The “Incredible Hulk” mask should not fool anybody. Raven Saunders has nothing to hide.
The face, and the voice, of the Tokyo Olympics, and all they’re about, could very well be found in a 25-year-old American shot putter who, on Sunday, could be spotted wearing the green and red superhero face covering, sporting the purple and green hair, donning the neon-blue shades and winning a shiny silver medal.
Saunders is openly gay, has contemplated suicide, has seen poverty and depression ravage her Black community and others like it. She has often wondered if the Olympics, which make a grand point of celebrating diversity but often struggles to live up to that mission, have a spot for a person like her.
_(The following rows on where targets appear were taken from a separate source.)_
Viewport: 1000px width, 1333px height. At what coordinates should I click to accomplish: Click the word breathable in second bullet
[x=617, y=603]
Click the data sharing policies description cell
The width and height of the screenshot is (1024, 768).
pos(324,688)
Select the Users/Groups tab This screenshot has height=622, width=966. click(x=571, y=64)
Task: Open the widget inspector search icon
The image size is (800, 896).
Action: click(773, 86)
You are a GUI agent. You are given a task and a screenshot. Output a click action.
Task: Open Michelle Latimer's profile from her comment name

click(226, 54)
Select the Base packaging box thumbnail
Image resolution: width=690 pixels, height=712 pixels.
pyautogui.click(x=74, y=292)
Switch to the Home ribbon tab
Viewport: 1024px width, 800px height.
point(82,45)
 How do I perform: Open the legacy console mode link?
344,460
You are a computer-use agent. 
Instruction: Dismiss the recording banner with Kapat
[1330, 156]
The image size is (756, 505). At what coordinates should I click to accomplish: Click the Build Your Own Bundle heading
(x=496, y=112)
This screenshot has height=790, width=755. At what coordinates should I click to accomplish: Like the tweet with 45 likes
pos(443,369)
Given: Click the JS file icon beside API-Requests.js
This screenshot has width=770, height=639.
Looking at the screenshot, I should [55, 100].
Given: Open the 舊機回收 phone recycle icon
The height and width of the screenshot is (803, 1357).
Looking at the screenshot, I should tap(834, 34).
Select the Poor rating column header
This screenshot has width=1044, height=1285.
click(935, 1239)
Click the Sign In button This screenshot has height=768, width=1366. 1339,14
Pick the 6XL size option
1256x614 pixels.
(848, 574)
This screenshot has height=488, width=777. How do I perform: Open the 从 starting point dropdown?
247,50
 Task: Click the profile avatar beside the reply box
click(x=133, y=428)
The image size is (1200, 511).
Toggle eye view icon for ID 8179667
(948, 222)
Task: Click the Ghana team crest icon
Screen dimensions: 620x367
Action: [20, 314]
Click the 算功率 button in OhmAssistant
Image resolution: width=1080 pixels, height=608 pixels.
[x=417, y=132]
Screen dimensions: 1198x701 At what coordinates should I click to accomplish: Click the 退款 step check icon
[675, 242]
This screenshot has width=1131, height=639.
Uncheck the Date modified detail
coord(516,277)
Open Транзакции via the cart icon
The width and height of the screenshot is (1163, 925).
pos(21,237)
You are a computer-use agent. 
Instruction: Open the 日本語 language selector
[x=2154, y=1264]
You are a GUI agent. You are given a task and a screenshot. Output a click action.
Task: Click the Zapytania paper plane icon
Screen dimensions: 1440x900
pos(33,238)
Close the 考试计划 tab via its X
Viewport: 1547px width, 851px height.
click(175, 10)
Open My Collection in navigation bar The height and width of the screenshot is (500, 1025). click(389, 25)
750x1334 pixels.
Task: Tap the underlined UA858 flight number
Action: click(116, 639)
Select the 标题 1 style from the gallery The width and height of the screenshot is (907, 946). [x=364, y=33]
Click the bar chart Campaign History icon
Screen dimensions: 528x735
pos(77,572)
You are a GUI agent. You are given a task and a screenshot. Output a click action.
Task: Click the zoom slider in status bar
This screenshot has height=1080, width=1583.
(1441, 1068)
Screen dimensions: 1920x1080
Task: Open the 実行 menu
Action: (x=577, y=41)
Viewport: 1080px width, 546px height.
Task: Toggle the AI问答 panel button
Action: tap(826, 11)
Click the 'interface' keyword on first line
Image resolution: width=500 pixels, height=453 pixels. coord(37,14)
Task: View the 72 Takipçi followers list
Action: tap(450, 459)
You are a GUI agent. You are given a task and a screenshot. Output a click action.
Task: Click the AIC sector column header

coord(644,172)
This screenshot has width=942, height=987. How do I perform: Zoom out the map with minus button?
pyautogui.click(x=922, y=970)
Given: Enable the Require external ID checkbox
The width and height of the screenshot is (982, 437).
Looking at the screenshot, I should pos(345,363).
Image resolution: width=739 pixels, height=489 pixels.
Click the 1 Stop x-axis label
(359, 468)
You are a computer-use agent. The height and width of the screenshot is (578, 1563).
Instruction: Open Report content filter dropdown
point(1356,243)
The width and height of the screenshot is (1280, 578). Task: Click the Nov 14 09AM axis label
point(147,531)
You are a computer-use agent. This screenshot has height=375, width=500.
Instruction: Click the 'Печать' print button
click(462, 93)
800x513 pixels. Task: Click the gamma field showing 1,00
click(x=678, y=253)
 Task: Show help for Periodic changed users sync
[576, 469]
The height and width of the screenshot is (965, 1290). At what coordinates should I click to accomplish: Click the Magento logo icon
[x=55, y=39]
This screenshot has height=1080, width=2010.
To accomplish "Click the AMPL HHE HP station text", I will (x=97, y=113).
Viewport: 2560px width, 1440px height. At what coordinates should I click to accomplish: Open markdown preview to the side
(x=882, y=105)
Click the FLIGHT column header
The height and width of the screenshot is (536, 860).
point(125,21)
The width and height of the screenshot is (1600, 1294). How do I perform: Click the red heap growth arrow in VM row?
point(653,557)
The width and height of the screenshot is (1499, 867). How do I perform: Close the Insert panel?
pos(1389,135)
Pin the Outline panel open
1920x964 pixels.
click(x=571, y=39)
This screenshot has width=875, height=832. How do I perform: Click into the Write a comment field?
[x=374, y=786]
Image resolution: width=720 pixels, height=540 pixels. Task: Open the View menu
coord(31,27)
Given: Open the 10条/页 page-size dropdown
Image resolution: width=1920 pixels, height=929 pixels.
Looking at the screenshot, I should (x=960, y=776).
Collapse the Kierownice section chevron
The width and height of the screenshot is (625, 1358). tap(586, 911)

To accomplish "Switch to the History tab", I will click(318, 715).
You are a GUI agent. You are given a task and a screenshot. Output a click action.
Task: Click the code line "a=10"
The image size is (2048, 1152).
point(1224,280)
She has decided to claim her place either way. And in a space where Simone Biles, Naomi Osaka and other, better-known Olympians, have been speaking their truth, Saunders is more than willing to share hers, too.
“To be me. To not apologize,” she said in a wide-ranging conversation after her second-place finish, when asked what her ultimate mission is. “To show younger people that no matter how many boxes they try to fit you in, you can be you and you can accept it. People tried to tell me not to do tattoos and piercings and all that. But look at me now, and I’m poppin’.”
The Hulk mask that Saunders started wearing not so long ago has its roots in many things. Namely, it is a reminder that a woman who has bench pressed 480 pounds and squatted 700 pounds and won four NCAA titles is bound to look tough on the outside but might be very different inside.
Even though she had already been to the Olympics in Rio de Janeiro and was in the midst of a career on an upward track, Saunders said in an Instagram post that on Jan. 26, 2018, she was on her way to “carrying (out) an attempt to end my life.”
“If not for sending a text to an old therapist I would not be here (right now),” she said. “All these things weighing on me for 22 years, I was finally able to process it. I was finally able to separate Raven from ‘The Hulk.’”
Saunders is one of around 180 out LGBTQ athletes competing at the Tokyo Olympics, according to the website Outsports, which estimates that’s more than triple the number who competed in Brazil five years ago.
She recently told the website she came out to her mom in third grade. She was outed to classmates in sixth grade, and in ninth grade, she finally started becoming comfortable with who she was. By the time she got to college, Saunders was out.
It was never an easy road.
“I feel like the atmosphere around a lot of things, especially when you’re doing so well, is ‘Well, you have everything going for you, so you don’t have anything to worry about,’” Saunders said. “Whereas for me, it was like a whirlwind.”
She used her platform Sunday to talk about mental health, especially in the Black community, where she saw depression and other symptoms go untreated and unspoken about for years. “The crazy house,” is what she said some homes were called in the Black community where the symptoms were seen but not checked.
She said these days, some of her friends and classmates see therapists, where they wouldn’t have done that a few years ago.
“It’s OK to need people, and I feel like in our community, a lot of times through history, we haven’t had access to the resources to be able to do that,” she said.
Among those Saunders has leaned on recently are Gwen Berry, the outspoken hammer thrower with whom she crossed paths during her time at the University of Mississippi.
“Raven has been through hell and back,” Berry said after advancing to the finals in her own competition. “I’m so happy to see her thrive and win. I’ll tell you a little secret, about two months ago she called me on the phone crying. She’s been through a lot. So I’m happy for her.”
All these struggles are not nearly as fraught today as they were five, or three, or even one year ago. Mental health has been the prime topic of the Olympics, and along with her spot on the podium, Saunders seems more than ready to stake her claim in the heart of this conversation.
The more she’s out there, the more she’s finding that she is not alone.
“I really think my generation really don’t care,” Saunders said. “Shout out to all my Black people, shout out to all my LBGTQ community, shout out to everybody dealing with mental health. Because at the end of the day, we understand that it’s bigger than us, and it’s bigger than the powers that be."